I was going through my daily Google spam notification email, thinking about all the theoretical interests I have that now mostly show up as marketing emails. Democratic Party appeals, astronomy magazines, Optical Society information, TAXI songwriting promo offers, musical instrument sale offers, AOPA private pilot news, Japanese and French language study information, and much more. Most of these represent past or perhaps intermittently current interests, now mostly theoretical interests in that I do nothing with them 90% of the time.
Even the 146 apps on my iPad show this. So many astronomy, language study, music making, photography, and game apps that I hardly have time to even look at. But they don't take up any physical room, and you never know when some interest will strike again (hope springs eternal that 24 hours a day is only a temporary constraint). Books are like this too. An ever-growing backlog and I will probably never read 75% of them. I should at least clear out the many shelves of paper books that I am less likely than ever to read now that I'm totally hooked on the convenience of ebooks. But there I have the 10% problem -- I'm sure I will never need 90% of the paper books in my house. But I can't get rid of them until I identify the 10% I might need, and that is not a weekend project.
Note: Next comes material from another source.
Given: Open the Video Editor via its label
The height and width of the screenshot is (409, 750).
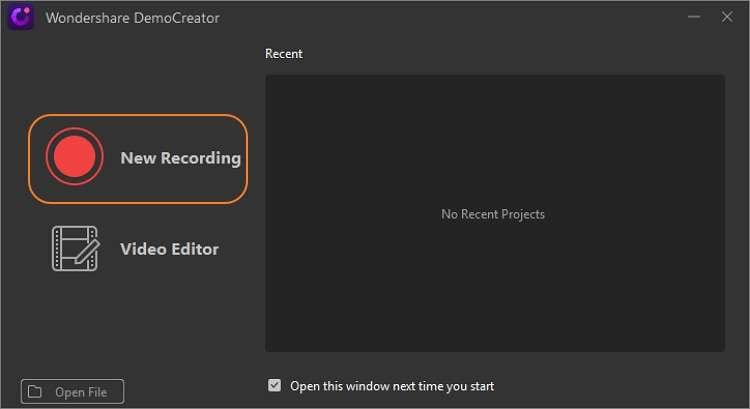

First world problems, I know, right? Such an abundance of riches. One that still grabs me is The Great Courses (this was the part of my daily spam that triggered this particular rant). College level lecture courses in every subject by some of the greatest professors in the world. I have a number of them as DVD and a couple as audio, and have watched or listened to a few lectures from some of them, but never completed one course. Yet I look every time for more, especially when there's a "big sale" (as there usually is). These days I rarely order any new courses because I know about my theoretical side. Like the way I'm a theoretical pilot and singer-songwriter ("flying singer," get it?).